От пострадавшего, как бы внезапно поскользнувшегося, но устоявшего на ногах Станислава можно было бы незамедлительно к следующей «зимней» жертве перейти, продолжив сколь печальный, столь и забавный список потерпевших, но промелькнувшая в письме Инги фамилия Шишигина подбивает нас прежде всего к разговору о философе, тем более что все эти три судьбы в последнее время как бы объединились в одно целое: Стас, Инга, Шишигин — а значит, повествуя о двоих, так или иначе упрешься в третьего.

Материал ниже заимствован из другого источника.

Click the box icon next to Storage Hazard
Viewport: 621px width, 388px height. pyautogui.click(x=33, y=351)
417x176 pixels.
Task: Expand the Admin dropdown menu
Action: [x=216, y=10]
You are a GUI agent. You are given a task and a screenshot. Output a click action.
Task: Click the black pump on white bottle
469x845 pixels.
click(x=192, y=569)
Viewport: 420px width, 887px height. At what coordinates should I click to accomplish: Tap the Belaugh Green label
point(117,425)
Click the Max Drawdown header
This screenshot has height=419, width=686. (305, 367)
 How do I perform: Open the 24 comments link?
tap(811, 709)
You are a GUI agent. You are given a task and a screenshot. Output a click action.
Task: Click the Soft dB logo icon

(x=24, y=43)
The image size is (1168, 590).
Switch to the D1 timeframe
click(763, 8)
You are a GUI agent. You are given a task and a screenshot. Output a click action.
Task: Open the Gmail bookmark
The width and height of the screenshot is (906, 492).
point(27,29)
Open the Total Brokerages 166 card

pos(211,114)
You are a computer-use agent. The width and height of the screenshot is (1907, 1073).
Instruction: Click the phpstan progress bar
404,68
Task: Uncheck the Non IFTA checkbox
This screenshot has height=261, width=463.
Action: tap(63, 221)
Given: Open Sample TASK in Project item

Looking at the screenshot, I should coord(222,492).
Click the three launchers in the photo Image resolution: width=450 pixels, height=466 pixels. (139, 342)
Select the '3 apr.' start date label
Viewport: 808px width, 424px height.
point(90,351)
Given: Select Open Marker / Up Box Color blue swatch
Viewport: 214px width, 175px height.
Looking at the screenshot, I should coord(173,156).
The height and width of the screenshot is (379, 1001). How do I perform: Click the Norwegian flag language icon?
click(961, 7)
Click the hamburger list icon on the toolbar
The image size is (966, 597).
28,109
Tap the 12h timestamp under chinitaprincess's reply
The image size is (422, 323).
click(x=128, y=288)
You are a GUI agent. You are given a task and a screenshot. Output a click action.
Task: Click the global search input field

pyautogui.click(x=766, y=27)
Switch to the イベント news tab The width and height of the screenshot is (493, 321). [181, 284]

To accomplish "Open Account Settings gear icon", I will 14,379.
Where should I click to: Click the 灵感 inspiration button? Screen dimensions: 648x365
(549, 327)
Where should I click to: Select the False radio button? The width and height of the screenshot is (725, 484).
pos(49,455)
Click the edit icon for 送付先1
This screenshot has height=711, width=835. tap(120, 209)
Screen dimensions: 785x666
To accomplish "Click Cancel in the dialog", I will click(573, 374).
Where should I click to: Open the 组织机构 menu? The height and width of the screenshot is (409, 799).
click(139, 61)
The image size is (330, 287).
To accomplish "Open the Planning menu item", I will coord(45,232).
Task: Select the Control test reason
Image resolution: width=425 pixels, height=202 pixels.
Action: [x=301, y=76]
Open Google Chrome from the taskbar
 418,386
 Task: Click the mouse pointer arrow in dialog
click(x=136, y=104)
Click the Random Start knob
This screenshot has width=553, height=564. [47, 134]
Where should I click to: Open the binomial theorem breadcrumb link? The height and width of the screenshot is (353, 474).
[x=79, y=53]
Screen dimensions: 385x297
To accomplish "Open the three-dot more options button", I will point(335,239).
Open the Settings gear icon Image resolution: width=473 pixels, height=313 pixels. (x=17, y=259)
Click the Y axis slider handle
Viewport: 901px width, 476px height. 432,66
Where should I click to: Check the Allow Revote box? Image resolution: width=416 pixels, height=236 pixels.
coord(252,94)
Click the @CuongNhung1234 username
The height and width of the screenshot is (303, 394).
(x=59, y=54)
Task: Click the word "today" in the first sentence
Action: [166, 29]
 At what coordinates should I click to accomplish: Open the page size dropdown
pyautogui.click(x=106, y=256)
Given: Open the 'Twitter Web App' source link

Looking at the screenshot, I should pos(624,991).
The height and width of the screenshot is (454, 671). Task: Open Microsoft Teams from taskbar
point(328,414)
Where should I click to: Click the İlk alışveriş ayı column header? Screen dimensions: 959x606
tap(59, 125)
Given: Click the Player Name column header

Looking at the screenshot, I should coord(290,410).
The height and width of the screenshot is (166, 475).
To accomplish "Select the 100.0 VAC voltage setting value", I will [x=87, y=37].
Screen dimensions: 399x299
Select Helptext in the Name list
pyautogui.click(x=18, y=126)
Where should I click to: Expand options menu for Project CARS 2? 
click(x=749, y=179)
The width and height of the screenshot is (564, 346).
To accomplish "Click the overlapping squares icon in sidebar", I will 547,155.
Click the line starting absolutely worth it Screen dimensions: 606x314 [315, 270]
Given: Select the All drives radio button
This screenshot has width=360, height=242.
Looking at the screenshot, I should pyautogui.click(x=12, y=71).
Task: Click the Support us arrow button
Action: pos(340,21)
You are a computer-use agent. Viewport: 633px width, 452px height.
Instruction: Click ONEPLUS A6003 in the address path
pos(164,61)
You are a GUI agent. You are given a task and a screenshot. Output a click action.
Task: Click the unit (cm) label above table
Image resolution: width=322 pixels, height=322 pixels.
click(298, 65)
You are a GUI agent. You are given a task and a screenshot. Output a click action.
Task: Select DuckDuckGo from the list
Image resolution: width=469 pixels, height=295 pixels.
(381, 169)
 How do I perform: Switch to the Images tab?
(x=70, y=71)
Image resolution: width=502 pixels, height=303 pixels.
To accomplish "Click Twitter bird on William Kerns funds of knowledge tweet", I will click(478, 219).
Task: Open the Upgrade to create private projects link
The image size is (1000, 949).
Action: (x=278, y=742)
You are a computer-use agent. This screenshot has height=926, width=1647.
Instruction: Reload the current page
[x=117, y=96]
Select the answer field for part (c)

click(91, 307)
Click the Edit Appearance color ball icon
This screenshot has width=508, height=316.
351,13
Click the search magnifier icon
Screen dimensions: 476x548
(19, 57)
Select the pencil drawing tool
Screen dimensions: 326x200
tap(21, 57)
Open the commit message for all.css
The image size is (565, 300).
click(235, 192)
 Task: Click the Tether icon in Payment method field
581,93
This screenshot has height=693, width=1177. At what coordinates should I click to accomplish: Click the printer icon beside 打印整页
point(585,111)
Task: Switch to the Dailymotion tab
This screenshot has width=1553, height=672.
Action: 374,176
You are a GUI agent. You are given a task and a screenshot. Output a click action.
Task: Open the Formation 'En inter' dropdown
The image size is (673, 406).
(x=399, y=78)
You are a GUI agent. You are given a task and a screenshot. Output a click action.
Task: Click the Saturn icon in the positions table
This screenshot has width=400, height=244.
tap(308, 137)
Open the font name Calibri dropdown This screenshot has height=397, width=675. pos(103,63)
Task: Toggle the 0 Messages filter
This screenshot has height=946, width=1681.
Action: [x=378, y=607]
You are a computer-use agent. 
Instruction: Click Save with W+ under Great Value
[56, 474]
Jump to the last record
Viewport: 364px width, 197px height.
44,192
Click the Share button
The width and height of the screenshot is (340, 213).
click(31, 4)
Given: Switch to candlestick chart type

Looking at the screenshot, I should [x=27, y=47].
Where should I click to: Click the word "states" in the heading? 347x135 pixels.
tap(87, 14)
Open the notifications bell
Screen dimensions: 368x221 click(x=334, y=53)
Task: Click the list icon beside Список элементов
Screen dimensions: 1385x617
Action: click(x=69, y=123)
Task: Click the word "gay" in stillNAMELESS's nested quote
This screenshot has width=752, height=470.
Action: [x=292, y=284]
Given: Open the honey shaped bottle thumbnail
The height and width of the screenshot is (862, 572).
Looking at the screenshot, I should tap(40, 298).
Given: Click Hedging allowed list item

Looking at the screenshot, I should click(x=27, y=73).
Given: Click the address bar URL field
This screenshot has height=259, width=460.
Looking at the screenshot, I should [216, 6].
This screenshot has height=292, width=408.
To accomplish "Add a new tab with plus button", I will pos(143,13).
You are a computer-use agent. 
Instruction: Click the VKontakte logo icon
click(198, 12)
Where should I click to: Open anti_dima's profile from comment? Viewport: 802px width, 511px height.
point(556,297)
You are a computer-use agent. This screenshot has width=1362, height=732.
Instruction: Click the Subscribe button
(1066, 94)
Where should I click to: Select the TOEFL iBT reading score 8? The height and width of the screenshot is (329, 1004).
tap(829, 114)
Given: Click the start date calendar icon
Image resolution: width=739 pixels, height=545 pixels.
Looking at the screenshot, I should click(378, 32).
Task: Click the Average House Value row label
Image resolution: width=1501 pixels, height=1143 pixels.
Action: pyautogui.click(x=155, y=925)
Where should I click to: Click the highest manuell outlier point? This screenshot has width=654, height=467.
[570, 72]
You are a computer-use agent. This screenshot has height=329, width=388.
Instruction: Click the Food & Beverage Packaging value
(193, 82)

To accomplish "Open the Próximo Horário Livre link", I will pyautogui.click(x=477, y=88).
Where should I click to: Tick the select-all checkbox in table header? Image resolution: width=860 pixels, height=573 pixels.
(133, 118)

С Шишигиным Игнатием этой зимой произошло неприятное событие: его приняли за ненормального. В полупустом зимнем вагоне трамвая, не обращаясь, собственно, ни к кому в отдельности, начал он довольно громко развивать свою теорию «дуплизма», призывая граждан уходить в себя, отказываясь от всего суетного. Кто-то, естественно, возразил, не разделяя доктрины дуплиста, посоветовав философу закрыть «курятник». Шишигин с трамвая сошел обиженный. И тут же, как говорится, полез в бутылку. В ближайшей пивной принял «ерша» на троих. Руками стал размахивать, бородой своей неприятной о «третьего» тереться. В результате — скандал. Собутыльники разбежались, а философа в отделение пригласили, а там и в вытрезвитель. На учет к наркологу поставили. Обязав не менее двух раз в год на обследование отмечаться приходить. А кто виноват? Сам виноват. Тайком от сопровождавшего тогда Шишигина дружинника, пока его от пивной в милицию вели, сбросил он обувь с ног, оставшись в носках, и так шел по мокрому декабрьскому снегу. Сопровождающий вначале внимания не обратил на эту Шишигина выходку, а когда обратил, было уже поздно: обувь задержанного осталась где-то в вечерних извивах проходных дворов Петроградской стороны. Шишигин обувь с ног не случайно сковырнул, так как вместо прежней, разношенной и, можно сказать, дырявой и дурно пахнущей пары ботинок надеялся получить нечто серьезное, пусть казенное, однако прочное, основательное, такое, в чем регулировщики на морозе по нескольку часов подряд за милую душу простаивают. Однако мечты Шишигина не сбылись: ему выделили огромные резиновые сапоги-бахилы, да и то ненадолго, в которых и доставили в медвытрезвитель. А там — душ, клеймение ног чернилами, чистая постель и сладкий сон нагишом, как в далеком детстве.